Das erstaunt, trug hier doch „großherzig, kritisch und klug“ ein überraschend vielfältig zusammengesetzter Kreis von Kulturschaffenden und Wissenschaftlern aus aller Welt seine Sicht auf das „kühne Vorhaben“ vor. Darunter der ehemalige UN-Generalsekretär Boutros Boutros-Ghali, die Leiterin des documenta X, Catherine David, der Regisseur Wim Wenders, die Ethnologin Gisela Völger, die 1981 mit einer Ausstellung an dem von ihr geleiteten Rautenstrauch-Joest-Museum zum kulturvergleichenden, weltweiten Drogengebrauch Pionierarbeit leistete, oder der senegalesische Philosoph Souleyman Bachir Diagne.

Rudolf Prinz zur Lippe, am 8. Januar 1937 in Berlin geboren, entstammt dem hochadeligen Haus Lippe. Vielfach begabt studierte er zunächst Jura und Volkswirtschaft in Göttingen und Heidelberg, promovierte sich in Neuerer Geschichte, um anschließend in Frankfurt Philosophie zu studieren, wo er sich bei Theodor W. Adorno habilitierte. Während seiner Zeit als Lektor im Propyläen-Verlag trat er mit auch seiner künstlerischen Arbeit an die Öffentlichkeit, er hatte erste Ausstellungen als Maler sowie Aufträge als Bühnenbildner.

Von 1971 bis 1976 lehrte zur Lippe in Frankfurt Philosophie, zuletzt auch Soziologie auf der Professur für Kulturtheorie. 1974 erfolgte der Ruf auf den Lehrstuhl für Ästhetik an der neu gegründeten Universität Oldenburg, wo er der taz als "Aristokrat, der in die plebejische Lernfabrik" sehr positiv auffiel. Dort forschte er, der in den 1960er Jahren auch einen Film über den als Erneuerer des Balletts gefeierten Maurice Bejart gedreht hatte, zur Körperlichkeit und Geometrisierung des Menschen, sowie seinem Sinnenbewußtsein.

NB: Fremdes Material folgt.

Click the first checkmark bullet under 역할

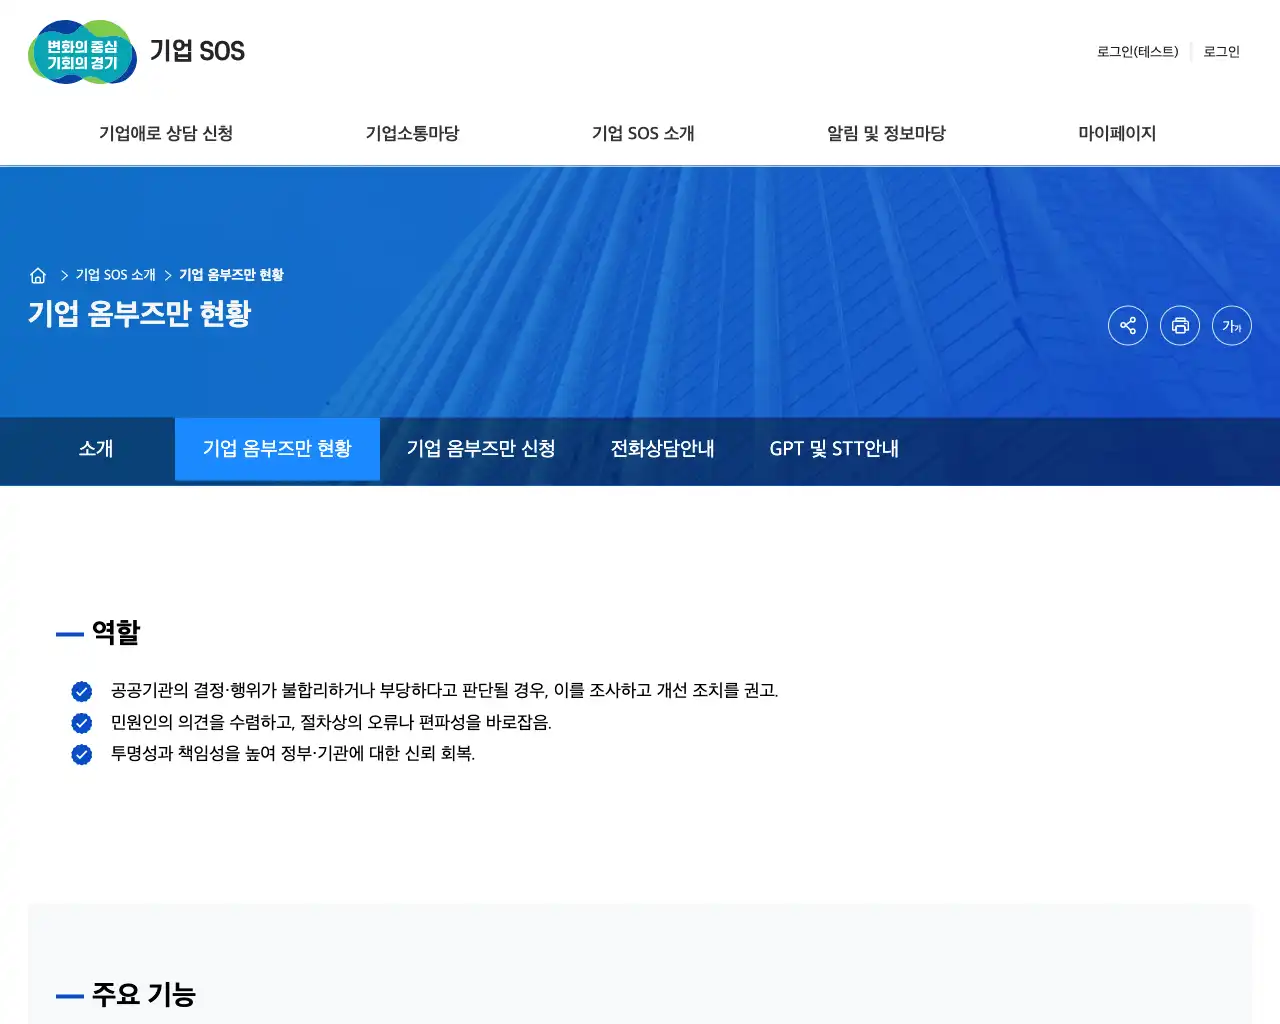(80, 691)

Wie es der Titel seines 2010 erschienen Publikation zu einer „Philosophie des Wandels und der Bewegung“ unmissverständlich darlegte, wollte Rudolf zur Lippe „Das Denken zum Tanzen bringen“. Das passierte ganz sicher in der Konversation mit ihm und in der Auseinandersetzung mit seiner Kunst. Unvergessen, wie erhellend er beim zweiten internationalen Fez Gathering mit seinen Reflektionen zu „Art in the Time of Crisis“ den Diskurs eröffnete. In der Kunstaustellung, die das Symposium begleitete, erweiterte er diesen Diskurs gestisch mit seinen abstrakten Tuschwürfen.

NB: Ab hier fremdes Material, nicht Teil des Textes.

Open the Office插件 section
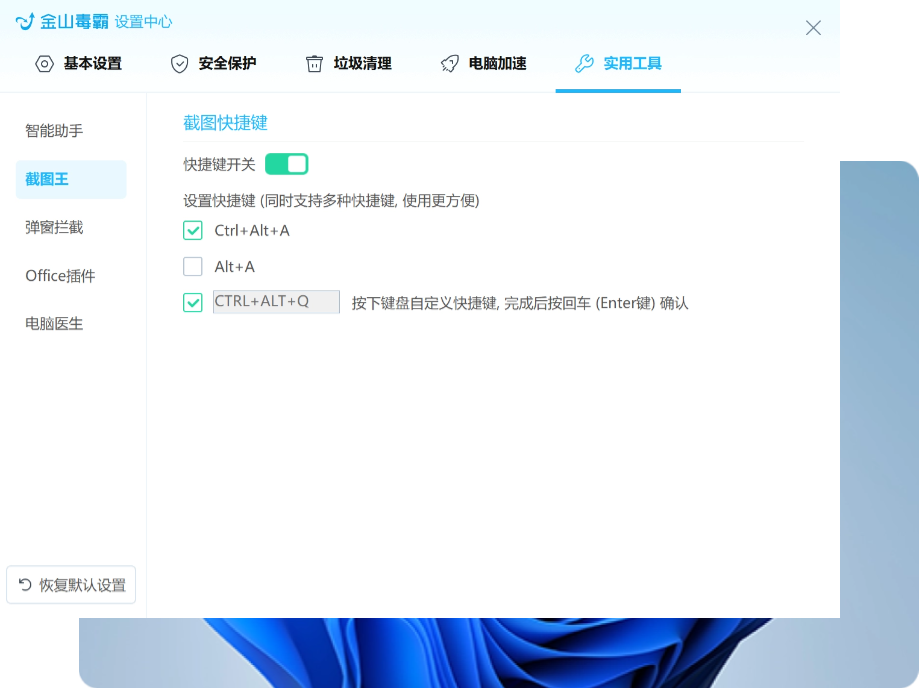 click(x=60, y=276)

„Eine Auswahl der gesammelten Sichtweisen in einem Band zur Verfügung zu stellen“, entschloss sich Rudolf zur Lippe dann wiederum fast zehn Jahre später, als noch immer kein Konzept erkenntlich für einen neuen Blick auf die außereuropäische Kulturgeschichte deutlich wird. Das Erscheinen des Bandes wie die dann erfolgte Absage der Eröffnungsfeier des Humboldt Forums, die in diesen Tagen geplant war, gaben Anlass zu einer – leider letzten – Korrespondenz mit Rudolf zur Lippe, der 82-jährig am 5. September in Berlin verstarb.

Die Herausforderung des Humboldt Forums sei es, „auf die unvorstellbaren Möglichkeiten einer interkulturellen Welt sowie auf die bestehenden ungeheuren Probleme einer bis heute weitgehend unreflektierten Globalisierung zu antworten“, schrieb Rudolf zur Lippe und weiter: „Das wurde in Berlin, in Deutschland politisch verkannt. Bei unseren französischen Nachbarn wäre dies selbstverständlich eine Konzeption auf dem Niveau des Präsidenten der Republik und von allen beteiligten Institutionen übergreifend positiv angegangen worden.“

Vom Miteinanderlernen der Kulturen

Daher die kleine bürgerschaftliche „Initiative Humboldt Forum“, die den „unverbindlichen Begriff Dialog ausweitet und die Vision einer „Aufklärung auf Wechselseitigkeit“ verfolgt. Denn nur in „Kritik und Anerkennung im Denken und Handeln der Anderen erwachsen gemeinsame Klarheit und Besonnenheit“.

am Donnerstag, den 3. Oktober findet in der Werkstattgalerie in der der Eisenacherstraße 6, 10777 Berlin um 16 Uhr eine Gedenkfeier mit Konzert, Sufitänzen und Reden von Freunden und Mitstreitern statt.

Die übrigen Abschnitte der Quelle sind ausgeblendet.